[Stored items]
* * * * * * *
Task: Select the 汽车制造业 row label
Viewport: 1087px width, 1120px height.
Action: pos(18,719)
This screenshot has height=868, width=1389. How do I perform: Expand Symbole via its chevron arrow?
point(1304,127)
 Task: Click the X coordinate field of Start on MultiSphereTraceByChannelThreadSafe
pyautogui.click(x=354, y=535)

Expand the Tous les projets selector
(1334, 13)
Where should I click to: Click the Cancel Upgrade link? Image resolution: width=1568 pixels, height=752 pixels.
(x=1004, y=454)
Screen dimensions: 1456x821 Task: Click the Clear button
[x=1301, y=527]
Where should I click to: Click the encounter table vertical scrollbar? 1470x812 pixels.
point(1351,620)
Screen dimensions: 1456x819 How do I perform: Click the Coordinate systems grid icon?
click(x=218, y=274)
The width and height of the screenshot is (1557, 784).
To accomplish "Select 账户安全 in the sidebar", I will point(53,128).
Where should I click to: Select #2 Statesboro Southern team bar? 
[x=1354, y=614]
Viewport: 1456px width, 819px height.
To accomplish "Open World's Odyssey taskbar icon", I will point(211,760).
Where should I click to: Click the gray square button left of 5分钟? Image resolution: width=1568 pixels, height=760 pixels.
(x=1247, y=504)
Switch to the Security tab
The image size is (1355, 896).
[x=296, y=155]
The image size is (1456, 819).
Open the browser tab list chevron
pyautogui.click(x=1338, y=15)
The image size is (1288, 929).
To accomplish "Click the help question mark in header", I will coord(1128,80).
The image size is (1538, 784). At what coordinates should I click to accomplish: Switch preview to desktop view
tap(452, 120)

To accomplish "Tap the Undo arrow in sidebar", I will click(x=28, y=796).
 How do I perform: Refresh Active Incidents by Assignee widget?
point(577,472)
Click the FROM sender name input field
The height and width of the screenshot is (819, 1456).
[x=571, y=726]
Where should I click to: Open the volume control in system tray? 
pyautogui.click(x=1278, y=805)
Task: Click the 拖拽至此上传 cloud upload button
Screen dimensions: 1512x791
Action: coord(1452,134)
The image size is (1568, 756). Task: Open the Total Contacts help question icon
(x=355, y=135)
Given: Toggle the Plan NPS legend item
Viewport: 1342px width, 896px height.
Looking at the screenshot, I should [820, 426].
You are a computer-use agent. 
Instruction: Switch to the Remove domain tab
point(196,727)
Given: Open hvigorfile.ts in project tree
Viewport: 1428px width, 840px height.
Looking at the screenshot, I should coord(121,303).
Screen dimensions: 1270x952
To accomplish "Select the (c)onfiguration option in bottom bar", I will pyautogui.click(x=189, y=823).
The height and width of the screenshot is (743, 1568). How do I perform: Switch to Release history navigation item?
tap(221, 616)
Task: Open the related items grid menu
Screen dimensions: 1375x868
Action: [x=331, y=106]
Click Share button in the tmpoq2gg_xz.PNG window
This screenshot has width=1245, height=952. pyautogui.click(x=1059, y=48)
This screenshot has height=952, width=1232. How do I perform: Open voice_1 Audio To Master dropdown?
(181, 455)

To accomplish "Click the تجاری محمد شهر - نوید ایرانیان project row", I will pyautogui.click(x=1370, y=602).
* * * * * * *
Directions for this task:
Locate the word "Given" in the records above, and return each line that has it.

Response to this exercise:
Given: Toggle the Plan NPS legend item
Given: Open hvigorfile.ts in project tree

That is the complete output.